This AGREEMENT (the "Agreement") is made as of October 24, 2000 (the "Effective Date"), by and between
Nextera Enterprises, Inc., a Delaware corporation (the "Company"), and Michael P. Muldowney (the
"Executive"). In consideration of the mutual covenants contained in this Agreement, the Company and the
Executive agree as follows:
1. EMPLOYMENT. Commencing on the Effective Date, the Company agrees to employ the Executive and the
Executive agrees to be employed by the Company on the terms and conditions set forth in this Agreement.
2. CAPACITY. During the Term (as hereinafter defined), the Executive shall serve the Company as its Chief
Financial Officer. In such capacity, the Executive shall perform such services and duties in connection with the
business, affairs and operations of the Company consistent with the Executive's status as Chief Financial Officer
as may be assigned or delegated to the Executive from time to time by or under the direction and supervision of
the Board of Directors or the officers of the Company as designated by the Board of Directors.

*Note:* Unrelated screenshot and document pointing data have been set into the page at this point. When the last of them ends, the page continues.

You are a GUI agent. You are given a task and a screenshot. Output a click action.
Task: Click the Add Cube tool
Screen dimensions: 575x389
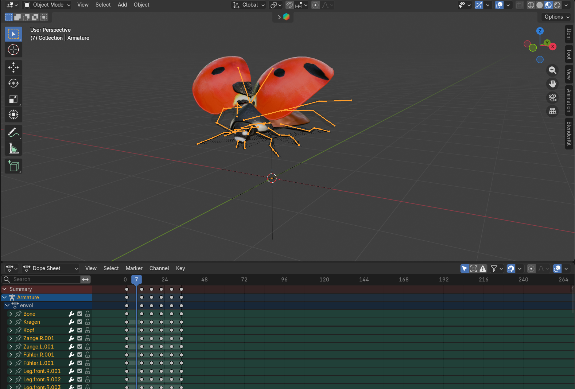[13, 166]
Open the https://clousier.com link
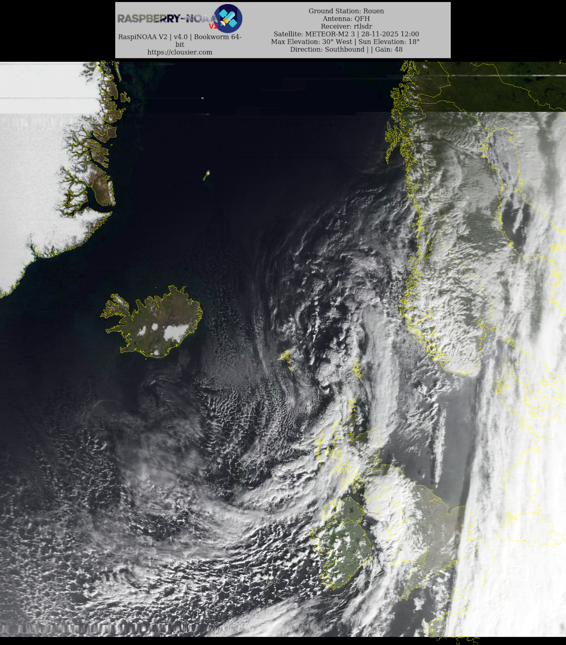This screenshot has width=566, height=645. pyautogui.click(x=180, y=52)
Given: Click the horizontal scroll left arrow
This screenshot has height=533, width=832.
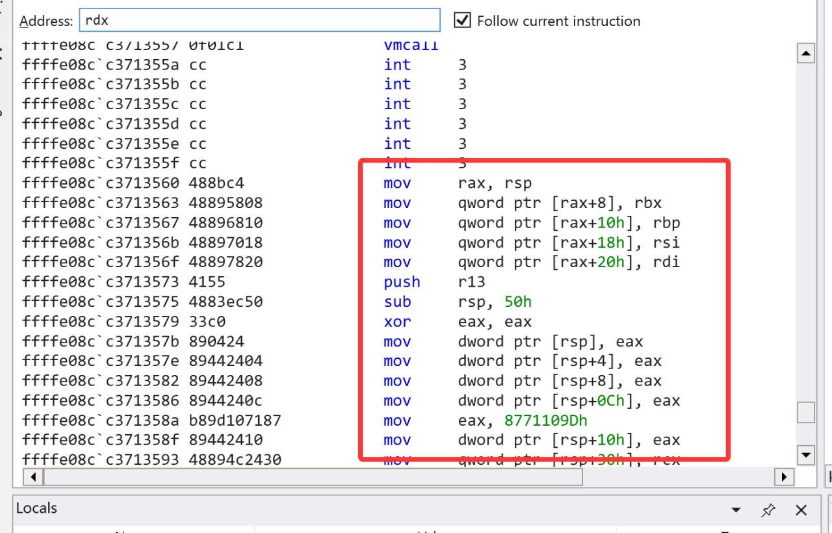Looking at the screenshot, I should (x=32, y=477).
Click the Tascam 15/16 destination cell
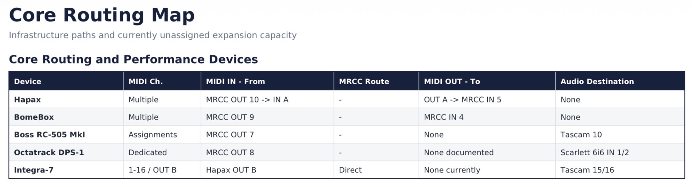 pyautogui.click(x=620, y=170)

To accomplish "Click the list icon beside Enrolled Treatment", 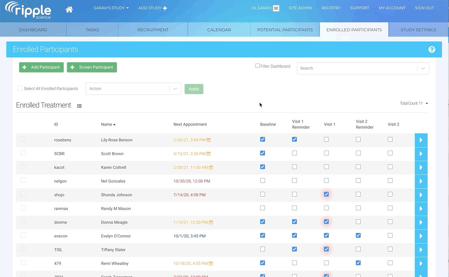I will [x=79, y=106].
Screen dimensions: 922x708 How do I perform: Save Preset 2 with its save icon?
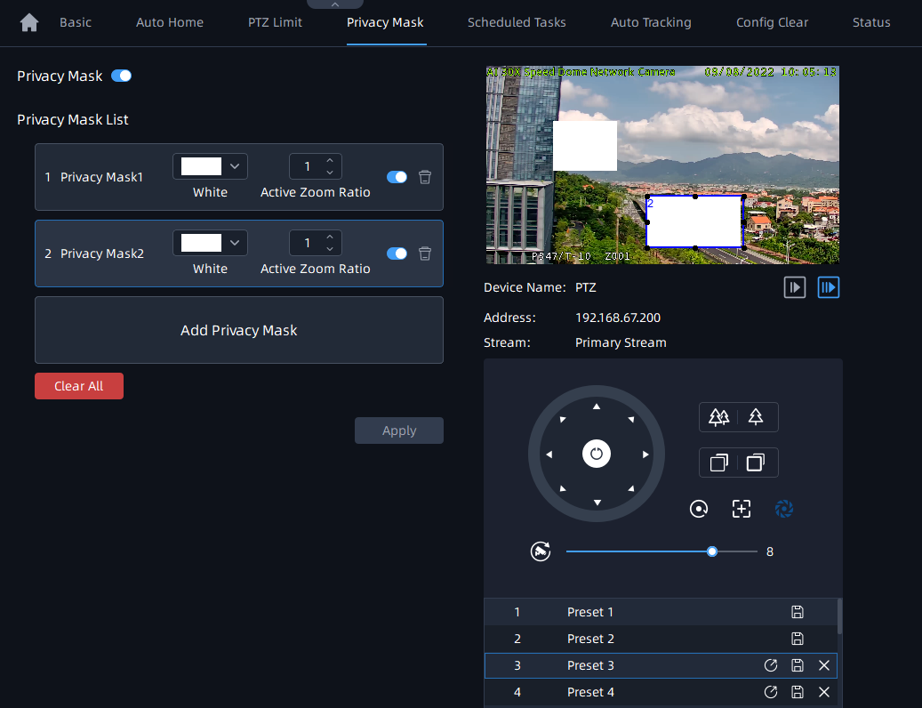(x=798, y=639)
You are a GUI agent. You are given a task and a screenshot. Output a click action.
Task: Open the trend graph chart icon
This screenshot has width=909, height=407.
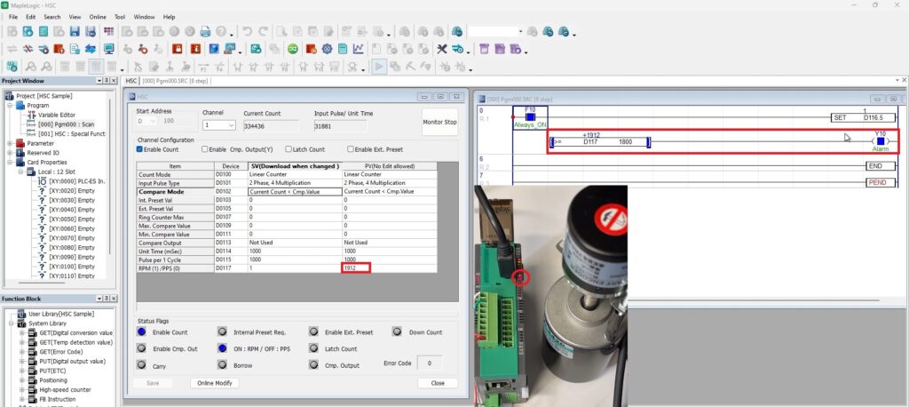[x=359, y=49]
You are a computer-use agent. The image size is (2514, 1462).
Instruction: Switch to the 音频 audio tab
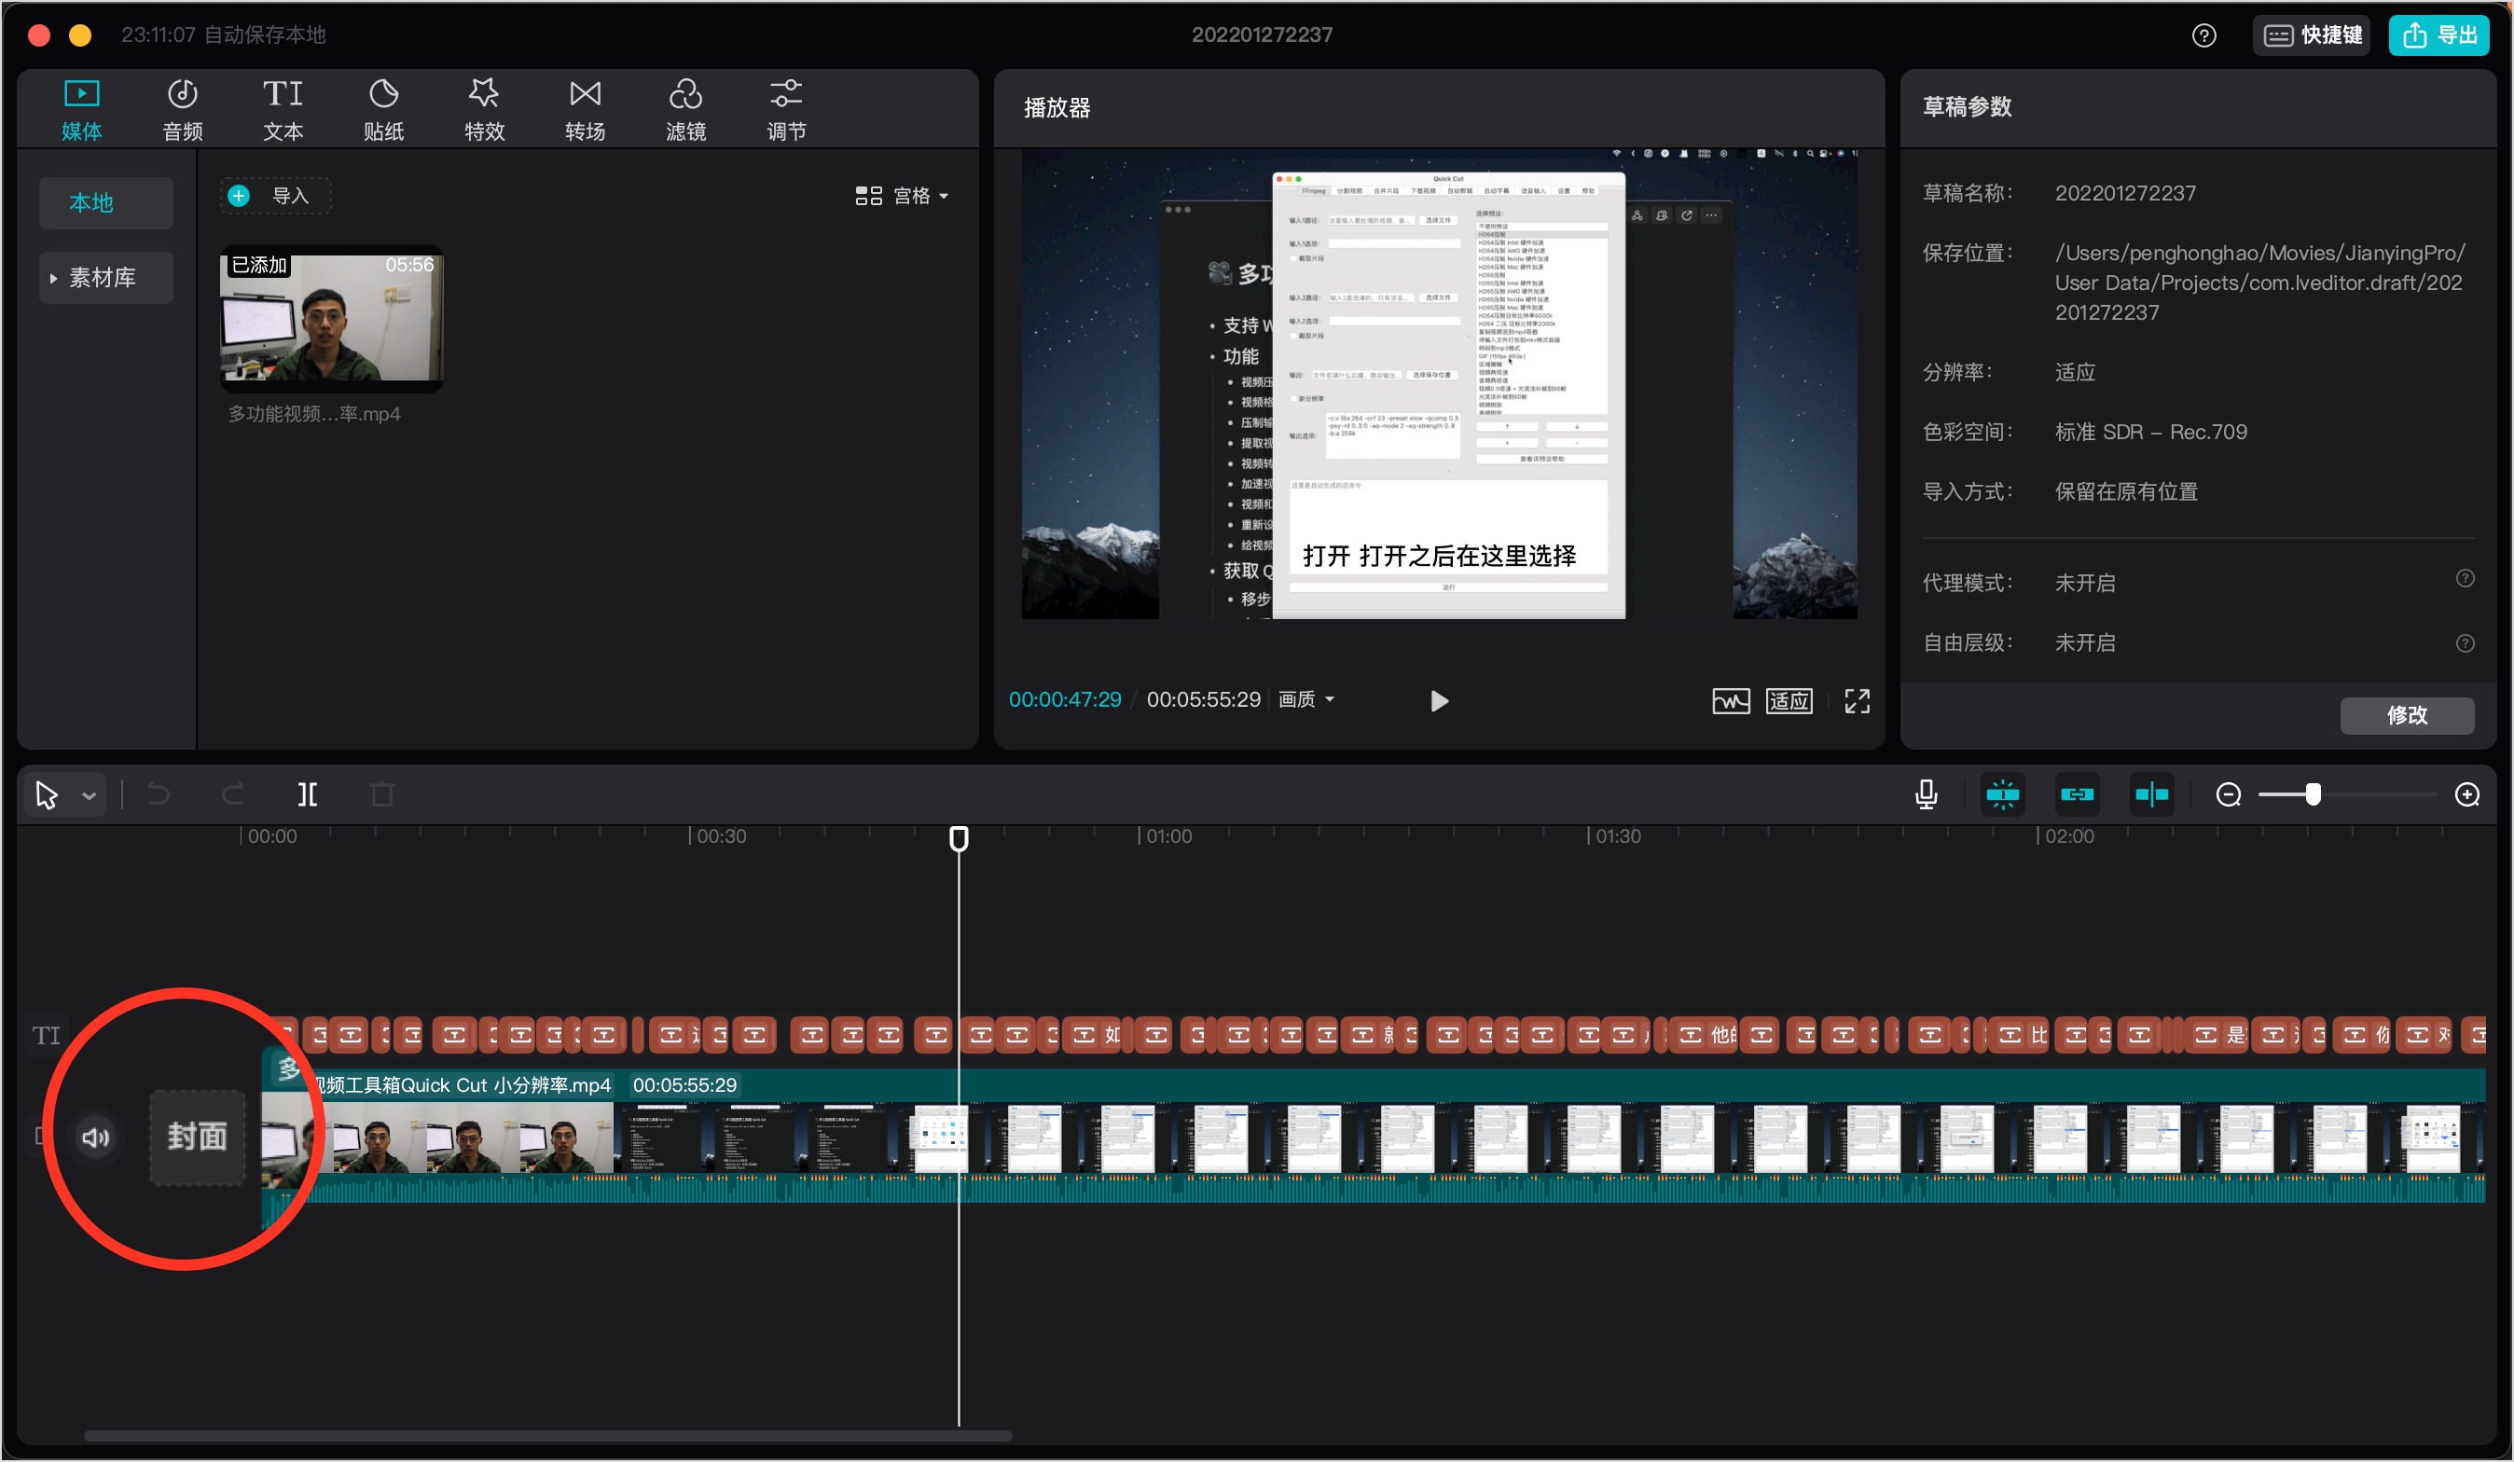click(x=183, y=109)
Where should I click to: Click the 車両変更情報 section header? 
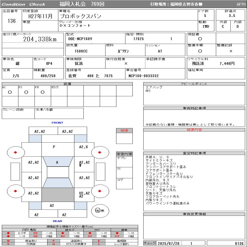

3. TERM. Subject to the provisions of Section 6, the term of employment under this Agreement (the "Term")
shall be for twelve 12 months from the Effective Date (the "Initial Term") and shall automatically renew for
periods of one (1) year commencing at the expiration of the Initial Term (the "End Date") and on each subsequent
anniversary of the End Date thereafter, unless either the Executive or the Company, acting through its Board of
Directors (the "Board"), gives written notice to the other not less than thirty (30) days prior to the End Date or
anniversary thereof, as applicable, of such party's election not to extend the Term.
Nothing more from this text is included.